The "emailbomb" is, in part, a continuation of Solid Oak's longtime war with the Peacefire organization, which was started by teenager Bennett Haselton to discuss filtering systems and their relationship to morality and censorship. Cybersitter, for example, blocks homosexual and feminist organizations' sites.

Salls said she sent multiple emails only after her initial emails, which identified her affiliation with Peacefire, were rejected. Milburn confirmed that any email sent to Solid Oak with mentions of  Peacefire or its founder is routinely bounced.

 The Cybersitter software blocks Peacefire's Web site and, in at least one case, a story about the criticism leveled against Cybersitter. An article that ran in CNET's News.com last Friday about the Solid Oak emailbomb is now being blocked. A visit to the story using Cybersitter turned up the labels "NETPORN," "gay rights," "annoy.com," "adult" and "now.org" - but no story.

"When you're talking about Solid Oak software, there's no point in even discussing how it's weird or ironic or doesn't make sense - everyone knows that already," said Peacefire founder Haselton. "The question is whether they did something illegal this time."

In a semantic twist, Solid Oak also argues that the 400 emails it admits to sending don't constitute an emailbomb; and when asked to elucidate the difference between an emailbomb and 400 emails, company spokesperson Marc Kanter said, "a mailbomb would be an anonymous posting when everything would happen at once, this was 400 individual email replies from unique IP addresses."

Milburn provided this clarification: "Emailbombs  have been typically continuous and anonymous; there was no attempt to disguise who this thing was coming from."

But according to MCI - the upstream provider for Sall's Internet service provider, Valinet - this attack is indeed being considered an emailbomb, albeit a small one.

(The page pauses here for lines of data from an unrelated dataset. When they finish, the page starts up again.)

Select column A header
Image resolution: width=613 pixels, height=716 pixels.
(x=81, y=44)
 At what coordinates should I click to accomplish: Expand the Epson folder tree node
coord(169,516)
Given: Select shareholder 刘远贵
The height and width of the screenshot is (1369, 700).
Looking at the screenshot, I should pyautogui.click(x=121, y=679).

The matter is "being investigated," said Robert Hoskins, an MCI spokesperson.

This incident also isn't the first complaint that has arisen about Solid Oak's alleged email responses to critics. Several Peacefire members (including Haselton and Lindsay Haisley) have complained of receiving four-megabyte to five-megabyte junk files in response to criticism they sent to Solid Oak email addresses.

Milburn says the company initiated a response program for a short period last year called "Terminator" - through which critical emails sent to Solid Oak would receive a reply demanding that the sender stop sending email to the company. If they responded to the Terminator, they would receive a 500k Zip file of junk.

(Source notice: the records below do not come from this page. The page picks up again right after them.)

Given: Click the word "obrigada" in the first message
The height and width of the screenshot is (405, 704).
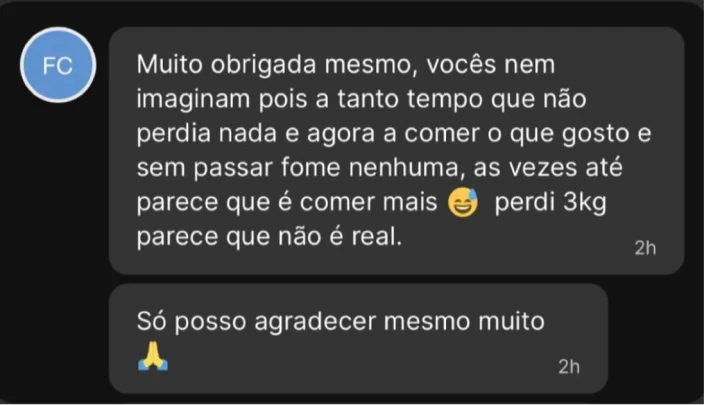Looking at the screenshot, I should coord(264,65).
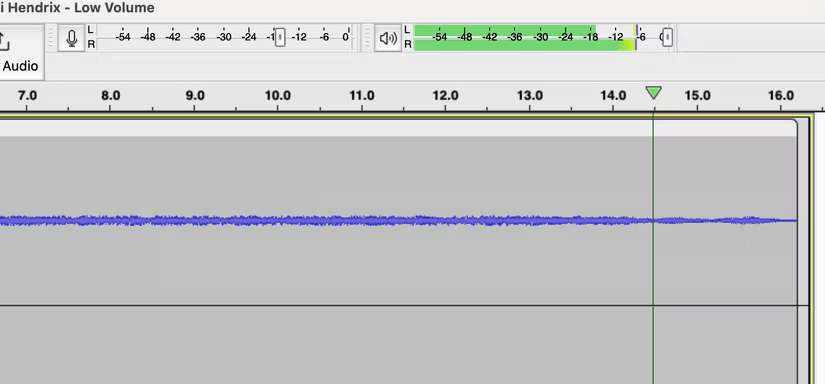Click the speaker playback meter icon
This screenshot has height=384, width=825.
pos(388,38)
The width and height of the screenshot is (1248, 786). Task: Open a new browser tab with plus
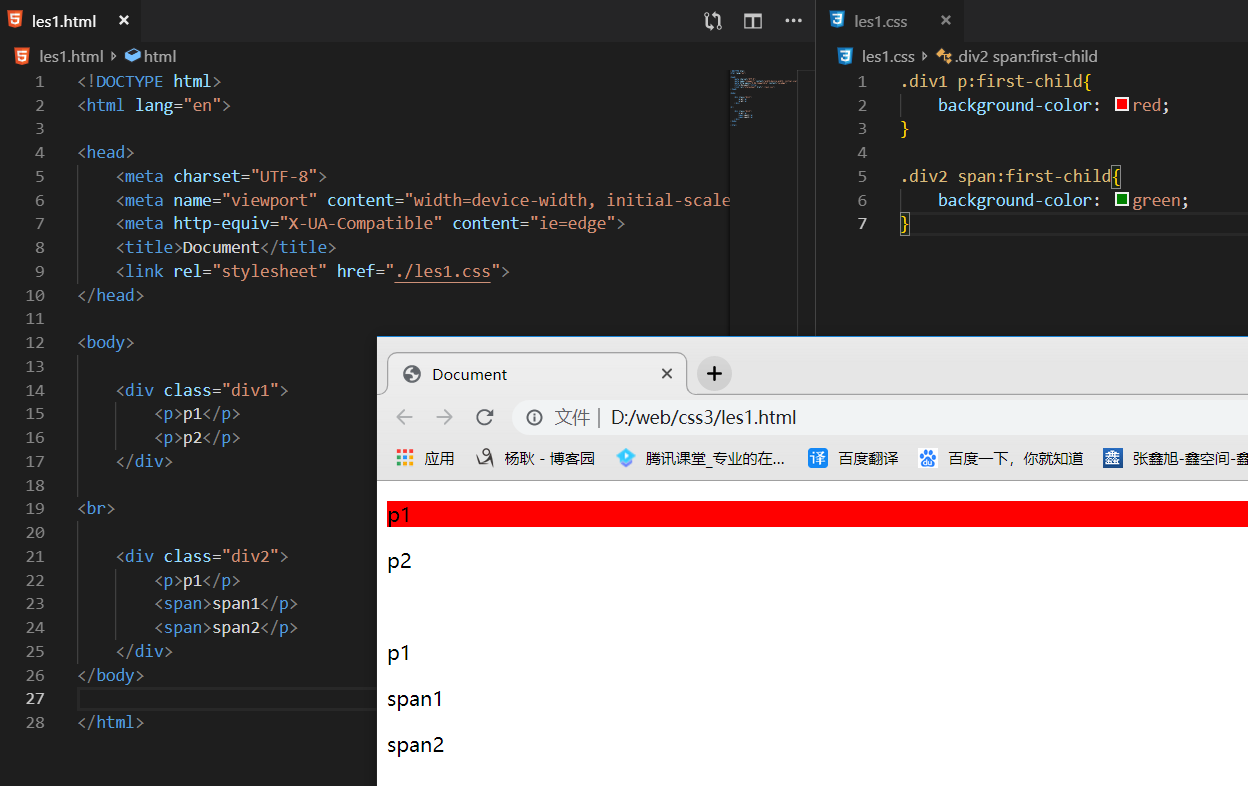pos(714,374)
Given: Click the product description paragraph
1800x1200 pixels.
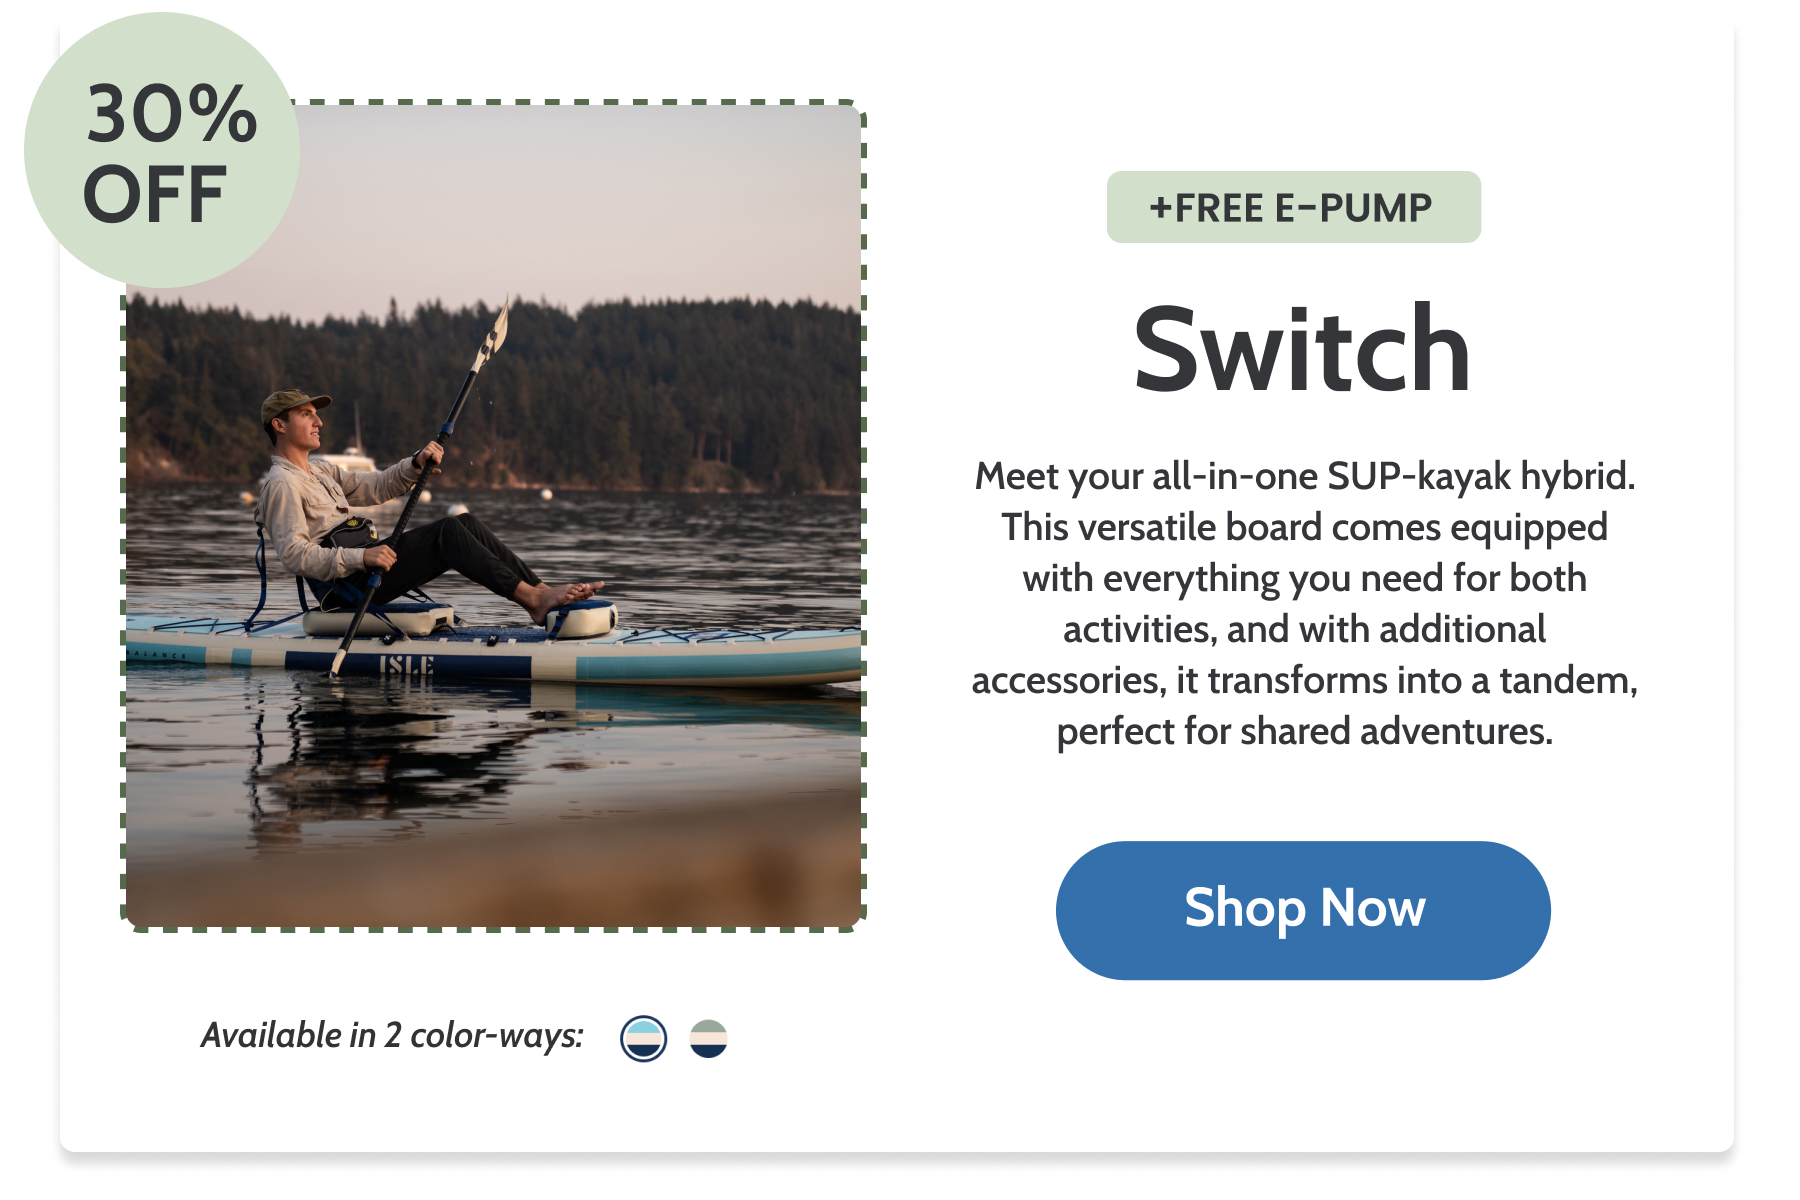Looking at the screenshot, I should pyautogui.click(x=1304, y=603).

"They replied to an automated account that we told them not to reply to; they did it to themselves," said Milburn, chuckling.

Milburn said he personally receives "hundreds" of messages from Peacefire, and that his company will not respond to any criticism leveraged by its members. The average Peacefire member is 15 years old and, Milburn said, since kids aren't Solid Oak's customers, their complaints just don't count.

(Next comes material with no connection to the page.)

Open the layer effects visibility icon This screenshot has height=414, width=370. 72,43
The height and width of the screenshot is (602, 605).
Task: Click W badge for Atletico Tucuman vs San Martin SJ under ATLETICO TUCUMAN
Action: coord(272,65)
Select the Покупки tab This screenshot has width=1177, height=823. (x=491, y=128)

"They aren't of an age that they can make a wise decision about things like that; they're also at the age where they're hackers, and things like that," Milburn said. "They seem to think that on the Internet they're the same as everyone else, and that they can demand that we respond to them."

 Milburn said Salls is "entitled to her opinions," and though Solid Oak doesn't "condone" the mass of email the company directed at her, he believes that she asked for it. "You have to use some common sense. Was she interested in the software, or was she trying to cause a problem?"

Salls said her ISP, Valinet, is consulting both its lawyers and upstream provider MCI about the incident.

"It's so unprofessional - all companies are going to get some kind of criticism of their product at some point or another. It goes with the territory," said Salls, who calls Solid Oaks' allegations "laughable." "I just want to bring some awareness to this, and I guess I'll just have to use my big mouth."